They stalk purposefully on stage and without looking at the audience start a lengthy, foot-finding, tuning-type warm-up. Already they look like they belong together.

‘We’re the, er, Subway,’ pause ‘Sect’ pronounces Vic, turning at last to the audience.

The Clash planned to let Siouxsie and the Banshees use their equipment at the 100 Club festival, but when their manager, Bernard Rhodes, saw Siouxsie wearing a swastika arm band (which she refused to remove), they withdrew their consent. Why?

‘I felt she wasn’t aware of what she was letting herself in for’ said Bernard. ‘Our equipment is very distinctive we’ve painted it luminous pink. If she used it, we too would be associated with the swastika. I felt she was mucking about with a loaded gun and we didn’t want to have anything to do with it.

‘The whole swastika thing is quite funny really. When I was working with Malcolm he went up North and came back with a whole load of bits and pieces with swastikas on them which someone had given him. Eventually Siouxsie wore one of the shirts, more because it was there than anything else. She said that as a symbol of shock, the swastika was the only thing around. I don’t think she thought very much about it. As a symbol, or an emblem it was a random choice. A bad accident. A bit of a red herring. But the Clash are into specifics, not red herrings. If we’re going to use emblems, then they should be nearer the mark. People can do what they want. But we don’t think the swastika means anything relevant to us.”

Siouxsie and the Banshees. It’s never the same at a Pistols’ gig nowadays if what is known as the ‘Bromley Contingent’ isn’t there. This inseparable unit are Steve (21), Bill (22), Simon (19) – he sells hot-dogs off a mobile stand during the day raspberry-haired Debbie and Siouxsie herself.

They first heard the Pistols at their local Tech in January, and they’ve been faithful followers ever since. They made the trip to Paris in a ropey old car to see their heroes’ first overseas performance, and Siouxsie, shocking in her semi-nudity, got punched on the nose.

She is nothing if not magnificent. Her short hair, which she sweeps in great waves over her head, is streaked with red, like flames. She’ll wear black plastic non-existent bras, one mesh and one rubber stocking, suspender belts (various), all covered by a polka-dotted, transparent plastic mac. Over the weeks the Bromley Contingent’s continuous parade of inventive dress (it’s rarely the same two weeks running) has set the fashion. It was only a matter of time before they took their street theatre to the stage.

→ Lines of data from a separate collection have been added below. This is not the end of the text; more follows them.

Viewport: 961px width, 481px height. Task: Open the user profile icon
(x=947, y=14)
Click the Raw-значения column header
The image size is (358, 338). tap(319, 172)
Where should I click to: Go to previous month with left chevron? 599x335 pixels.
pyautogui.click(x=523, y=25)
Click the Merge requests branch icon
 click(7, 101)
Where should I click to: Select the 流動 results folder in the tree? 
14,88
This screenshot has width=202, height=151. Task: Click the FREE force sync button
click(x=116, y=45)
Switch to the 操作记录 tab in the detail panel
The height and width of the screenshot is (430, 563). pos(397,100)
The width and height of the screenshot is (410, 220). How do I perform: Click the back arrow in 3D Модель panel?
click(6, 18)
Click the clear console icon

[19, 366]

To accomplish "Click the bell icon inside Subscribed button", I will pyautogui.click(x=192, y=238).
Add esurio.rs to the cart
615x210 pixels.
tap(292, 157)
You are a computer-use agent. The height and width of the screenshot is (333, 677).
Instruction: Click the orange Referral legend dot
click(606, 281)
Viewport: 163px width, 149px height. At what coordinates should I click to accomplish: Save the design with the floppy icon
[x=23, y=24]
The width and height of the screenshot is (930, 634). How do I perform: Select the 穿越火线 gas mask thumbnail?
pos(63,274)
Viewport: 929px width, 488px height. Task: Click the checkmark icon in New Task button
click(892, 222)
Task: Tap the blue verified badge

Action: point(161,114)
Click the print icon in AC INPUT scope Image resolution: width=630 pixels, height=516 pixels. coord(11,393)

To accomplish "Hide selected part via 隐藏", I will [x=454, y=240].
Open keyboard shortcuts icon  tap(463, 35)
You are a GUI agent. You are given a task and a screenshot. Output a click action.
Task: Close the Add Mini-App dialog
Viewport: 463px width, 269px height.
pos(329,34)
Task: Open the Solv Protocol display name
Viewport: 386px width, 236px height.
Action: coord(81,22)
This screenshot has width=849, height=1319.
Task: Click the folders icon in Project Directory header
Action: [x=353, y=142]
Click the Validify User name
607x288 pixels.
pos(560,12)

Apart from Siouxsie, membership of the band was not settled until the day before the festival. Everyone thought, though, that they’d carry out their much advertised plan to sing ‘Goldfinger’. It was not to be. At the last moment, in an orgy of rock iconoclasm they decided on The Lords Prayer spiced up with ‘the most ridiculous rock songs ever written’.

Two-tone Steve (his hair is black on top, white at the sides) was on a bass he picked up for the first time the night before. Sid Vicious, Johnny Rotten’s friend, and inventor of the pogo dance, was on drums. He had one rehearsal. A mature gent called Marco was lead guitarist.

The prayer begins. It’s a wild improvisation, a public jam, a bizarre stage fantasy acted out for real. The sound is what you’d expect from, er, novices. But Sid, with miraculous command, starts his minimal thud and doesn’t fluctuate the beat from start to finish of the, er, set. Against this rough corrugation of sound, Siouxsie, with the grace of a redeemed ghoul, rifles the senses with an unnerving, screaching recitative. ‘Twist and Shout’ and ‘Knockin’ On Heaven’s Door’ creep into the act. Sid flickers a smile, Marco, his guitar feeding back, rolls up his sleeves, and Two-tone Steve two-tones.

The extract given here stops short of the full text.